[Work to be completed] Starting at the line with "Open PDF link" and going on through the line with "Task: Open the Appearance settings icon", reproduce each line in the records below exactly and nothing more.

Recorded data:
*** Begin section ***
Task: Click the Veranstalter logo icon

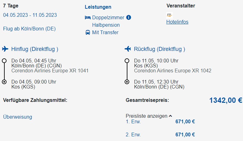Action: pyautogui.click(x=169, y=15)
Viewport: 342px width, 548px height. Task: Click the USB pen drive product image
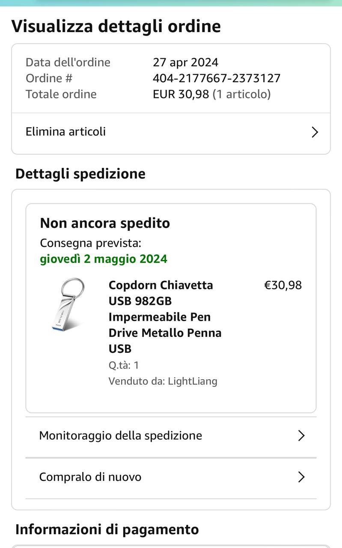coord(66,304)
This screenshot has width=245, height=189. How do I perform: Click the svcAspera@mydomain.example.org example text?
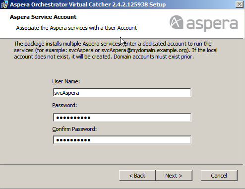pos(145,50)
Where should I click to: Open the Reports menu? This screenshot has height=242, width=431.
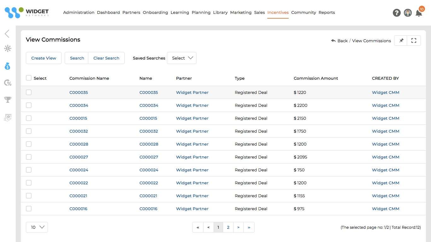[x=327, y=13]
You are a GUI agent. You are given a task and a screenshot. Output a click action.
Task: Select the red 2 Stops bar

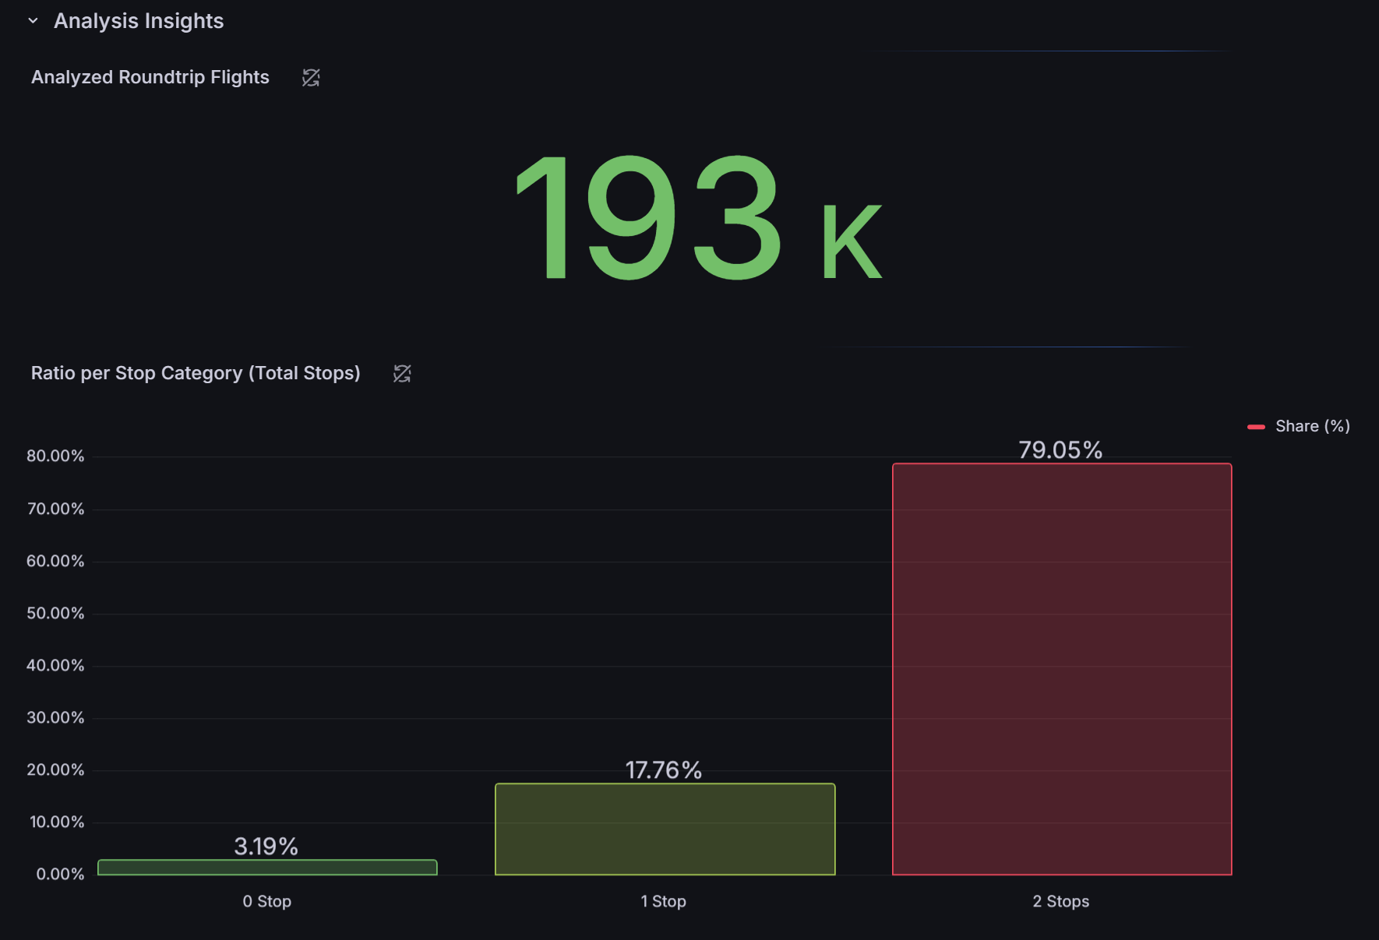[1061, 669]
*** End section ***
*** Begin section ***
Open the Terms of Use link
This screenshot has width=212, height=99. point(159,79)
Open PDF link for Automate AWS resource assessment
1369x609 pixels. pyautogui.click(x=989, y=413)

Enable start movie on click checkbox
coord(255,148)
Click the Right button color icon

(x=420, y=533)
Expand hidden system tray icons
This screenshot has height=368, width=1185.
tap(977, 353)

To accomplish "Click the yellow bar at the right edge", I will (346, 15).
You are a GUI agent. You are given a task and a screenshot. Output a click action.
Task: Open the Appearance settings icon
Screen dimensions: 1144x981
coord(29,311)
*** End section ***
[Result of the task]
Open PDF link for Automate AWS resource assessment
1369x609 pixels. pyautogui.click(x=989, y=413)

Enable start movie on click checkbox
coord(255,148)
Click the Right button color icon

(x=420, y=533)
Expand hidden system tray icons
This screenshot has height=368, width=1185.
tap(977, 353)

To accomplish "Click the yellow bar at the right edge", I will (346, 15).
You are a GUI agent. You are given a task and a screenshot. Output a click action.
Task: Open the Appearance settings icon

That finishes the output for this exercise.